The trip was festive, exciting and we looked at all the toys and gadgets that lined the shelves for the Christmas gift-giving season. Hundred of trucks, tractors, toys...and Gage looked almost all of them. There is a brand of toys that are German made, name brand "bruder". There were several quite large trucks that Gage took a shine to, of course. Which little boy wouldn't?! However, I almost fell over when I looked at the price tag. The dump trucks were over $50 each. What?!

Gage and I looked at the dump trucks. We felt of them. We opened their blue doors. We raised the hood and looked at the detailed molded plastic motor. We admired the tiny bulldog ornament on the hood - because it was a Mack truck. We admired the movable tailgate and the shiny side mirrors. What a nice truck, we both concluded. It even had a license plate and mud flaps!

I felt almost as sad as Gage when we put it back on the shelf. $50 was just too much to pay for one dump truck. Christmas morning came and went. We put the figurines of Mary, Joseph and Baby Jesus back in the box with the manger. We took down our decorations. We put away the lights. We took the nutcrackers and snowmen out of the window sill. And yet, Gage still mentioned that blue and yellow dump truck. And I still thought about how his tiny heart yearned for that toy.

My sister and I drove up to visit my Mom and Tom and go shopping Tuesday of this week. We stopped by Rural King to check on an item completely unrelated to the big truck. And there...at the end of the aisle was a huge sign that said CLEARANCE. I couldn't believe it...a dump truck. THE dump truck. One dump truck. The only dump truck in the store. And it was on clearance: $8.75. I left my sister guarding the box, and ran back to the front of the store for a cart. That truck was going home with me.

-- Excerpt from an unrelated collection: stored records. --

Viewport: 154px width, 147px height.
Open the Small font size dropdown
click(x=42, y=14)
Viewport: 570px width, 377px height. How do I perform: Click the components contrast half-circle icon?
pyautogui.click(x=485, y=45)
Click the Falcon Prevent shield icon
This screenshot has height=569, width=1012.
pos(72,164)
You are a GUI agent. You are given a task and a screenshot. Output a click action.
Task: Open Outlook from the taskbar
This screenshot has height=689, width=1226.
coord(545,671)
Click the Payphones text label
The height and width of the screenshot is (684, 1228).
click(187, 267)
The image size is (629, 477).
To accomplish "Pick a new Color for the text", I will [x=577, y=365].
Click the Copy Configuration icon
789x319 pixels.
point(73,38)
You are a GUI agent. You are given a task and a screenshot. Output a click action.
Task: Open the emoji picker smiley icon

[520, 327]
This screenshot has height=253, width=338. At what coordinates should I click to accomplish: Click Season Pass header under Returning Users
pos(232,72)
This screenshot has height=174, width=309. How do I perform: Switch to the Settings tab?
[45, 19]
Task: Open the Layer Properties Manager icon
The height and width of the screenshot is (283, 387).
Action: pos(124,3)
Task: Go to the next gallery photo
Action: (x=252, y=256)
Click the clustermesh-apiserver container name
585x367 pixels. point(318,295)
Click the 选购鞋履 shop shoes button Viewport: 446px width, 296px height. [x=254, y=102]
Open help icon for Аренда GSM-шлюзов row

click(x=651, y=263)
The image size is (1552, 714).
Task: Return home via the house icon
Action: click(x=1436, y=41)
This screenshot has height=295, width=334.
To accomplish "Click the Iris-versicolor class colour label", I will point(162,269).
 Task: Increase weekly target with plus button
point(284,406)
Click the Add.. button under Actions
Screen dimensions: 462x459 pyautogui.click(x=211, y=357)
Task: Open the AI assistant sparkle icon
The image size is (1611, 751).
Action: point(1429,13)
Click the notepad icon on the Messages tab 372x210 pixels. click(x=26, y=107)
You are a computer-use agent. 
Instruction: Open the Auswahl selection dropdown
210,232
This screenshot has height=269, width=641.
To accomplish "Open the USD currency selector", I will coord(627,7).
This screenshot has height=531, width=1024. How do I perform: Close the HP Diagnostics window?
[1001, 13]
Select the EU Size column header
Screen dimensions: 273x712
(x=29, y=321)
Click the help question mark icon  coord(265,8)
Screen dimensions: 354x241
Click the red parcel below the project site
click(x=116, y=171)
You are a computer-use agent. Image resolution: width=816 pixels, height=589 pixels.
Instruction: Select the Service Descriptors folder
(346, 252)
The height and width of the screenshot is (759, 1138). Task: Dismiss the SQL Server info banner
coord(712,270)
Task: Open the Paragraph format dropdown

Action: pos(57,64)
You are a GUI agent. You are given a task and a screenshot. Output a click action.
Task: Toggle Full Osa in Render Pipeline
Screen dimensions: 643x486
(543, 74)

My son was so happy, so excited. And because he was so happy and excited, so was I. So was his daddy. We have all enjoyed the dump truck. Right now it is sitting in the middle of the living room floor while Gage sleeps in his twin bed with his Snoopy blanket.

It is a sign to me. It gives me faith. A dump truck giving me faith?! Yes, because I believe that truck was saved for my little boy, our special little man. A wonderful gift that he would not have received had the truck not have been on the clearance section. It was the very last one in the store. I was an hour and half away from home; visiting my family, running around town with my sister and having a much needed day away from my work. I was in the right place at the right time.

God works in mysterious ways...and no desire is too small for him to bestow upon us. He saw the wishes of a small boy's heart. He saw the desire of a mom and dad who would really like for their son to have that dump truck. And He saved it just for us. Who am I to doubt the workings of a wonderful Heavenly Father, when we are His children and the apples of his eye?! And if our desire is a plastic dump truck, it is not too hard for him to do.